Ask a male author about your male character traits or thoughts.

Amazon links to my stories: The Chess Master, Cinnamon & Sugar, Autumn Breeze, A More Perfect Union, Double Happiness, The Wolves of Sherwood Forest, Neanderthals and the Garden of Eden can be found down the right side of the blog. Another site very useful in categorizing books in their proper order is: https://www.booksradar.com/richard-rw/richard.html


Visit my website at: https://rwrichardnet.wordpress.com/

Sunday, December 22, 2019

Love at first sight

A none romance author in my critique group suggested that love at first sight could be an important theme in a romance novel. It could be, but usually isn’t. Why? For romance authors love is a verb not a noun. So the accent is on the journey.

The couple must face some drama, change, growth, and decide if they are really a couple for an audience to become involved in helping to solve the problems facing a couple who they know have such crazy chemistry they have to become one.

Therefore chemistry often replaces “love at first sight” as the clarion call in some romances. In others, the reaction to the other can range from detestation to melt on the spot. Often the cute meet causes one or both to form a low opinion of the other. Sometimes physical attraction is nonexistent in one or both. And everything in between.

A hero or heroine may declare instant love but that ain’t goin’ to get you there, until they bond. They may even hop into bed “lust at first sight” and then run for the hills. I can remember a short relationship of mine, long ago, in which the attraction was over the top but we had nothing else in common. There’s a very old film in which the silent screen star had everybody fall in love with her at first sight but then they heard her speak and ran out of the theatres laughing.

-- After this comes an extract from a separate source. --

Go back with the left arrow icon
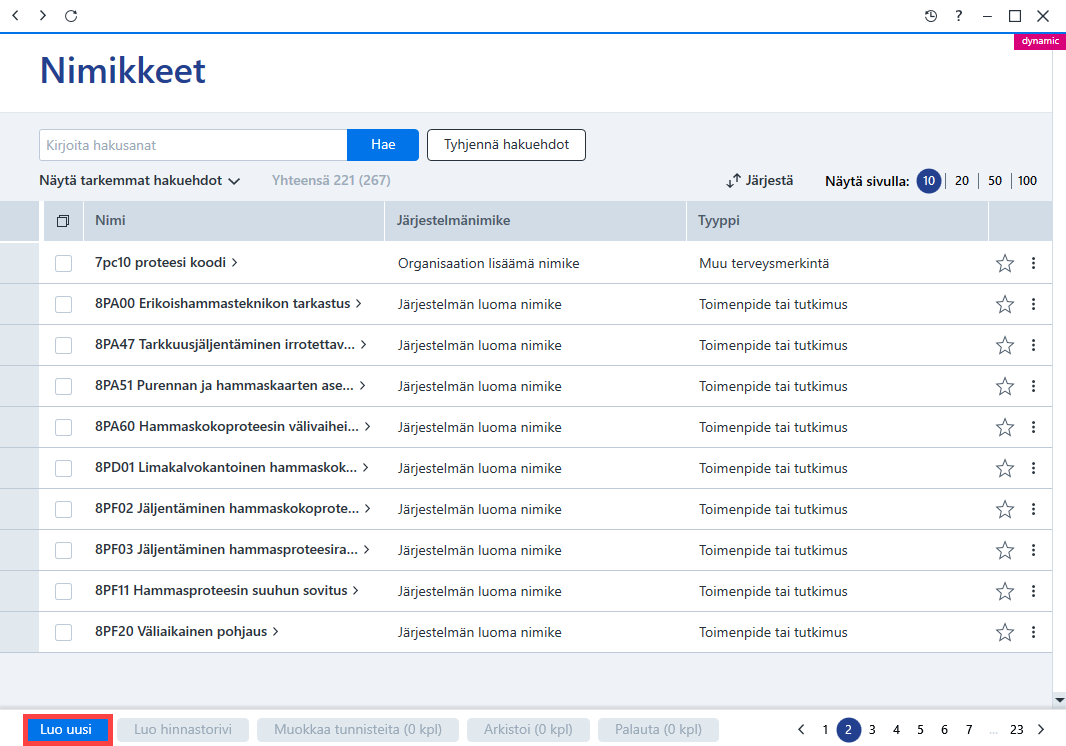Viewport: 1066px width, 746px height. [x=16, y=15]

But, there would be somebody for her, once they got to know her and visa versa. It takes a great author to write such a story.

Monday, December 16, 2019

You drank too much eggnog


Are you Christmased out, watching Christmas romances on TV? Does your Christmas movie have cookie-making, hot cocoa with marshmallow drinking, ice skating, snowballing, snowman making, caroling, tree searching, tree decorating, mistletoe mingling, present wrapping, magical moments brought on by Santa, elves, angels, holiday calendars? Did you know much of this is required? It’s a recipe, just like ginger bread. Sprinkle on the tropes but do write a good script and have wonderful actors to carry it off.

You can write all or some of these into an original script with your brilliance showing. You can go your own way and write something different around Christmas.

My favorite Christmas movie had very little to do with Christmas. It has a misleading title, Christmas with Holly (Hallmark 2012, Eloise Mumford, Sean Faris, Josie Gallina based on a five book series by Lisa Kleypas known as the Friday Harbor series). The movie is about a little girl who cannot speak and the people who try to help her. A present does show up in the end, only because the journey took months landing us at the doorstep of Christmas, but it could have been any holiday or none for that matter, because it went to the little girl.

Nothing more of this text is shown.